Seit 1979 ist Werner Schreiner in der kirchlichen Jugendarbeit aktiv. Dem Anerkennungsjahr nach dem Studium in Köln folgte die Arbeit als Gemeindepädagoge in Frankfurt, bevor er diesen Dienst von 1983 bis 2021 in Wiesbaden ausübte. 2001 kam die Jugendarbeit fürs Dekanat St. Goarshausen noch hinzu. „Ich verstehe mich nach wie vor als einen spirituell suchenden Menschen“, erklärt Schreiner, dem wichtig war und ist, „junge Menschen mit auf diese Suche einzuladen und die eigene Begeisterung an sie weiterzugeben“.

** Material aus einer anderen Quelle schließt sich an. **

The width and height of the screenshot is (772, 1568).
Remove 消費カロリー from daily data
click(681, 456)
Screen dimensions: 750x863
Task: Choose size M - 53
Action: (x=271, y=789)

Nach der Frage nach dem „einen“ Highlight ihres Berufslebens tun sich die drei Referenten schwer. Freizeiten, Konfi-Arbeit für die Kirchengemeinden, Jugendgottesdienste und andere Veranstaltungen, die sie für und mit tausenden Kindern und Jugendlichen auf Gemeinde-, Dekanats- und Landeskirchenebene erlebten, lassen den einen Favoriten kaum zu. „Ein durchgehendes Highlight durfte ich dadurch erleben, dass ich immer wieder ehrenamtliche junge Menschen, die ich ausbilden durfte, an meiner Seite wusste“, formuliert Andreas Barth. Von ihnen habe er viel gelernt. „Ihnen und Jesus Christus, der mir ein gesegnetes Berufsleben geschenkt hat, bin ich auch über die Altersgrenze hinaus zutiefst dankbar.“ Ans Felsenklettern unter dem Motto „Gott ist wie ein Fels“ und den mobilen „Church-Escape-Room“, denkt Werner Schreiner gern zurück. Den Gewinn des deutschlandweiten „Konfi-Cups“ nennt Torsten Knüppel, der auf den alljährlichen Dekanats-Turnieren basiert, bei denen die Jugend ihre Fußballleidenschaft im kirchlichen Kontext ausleben konnte.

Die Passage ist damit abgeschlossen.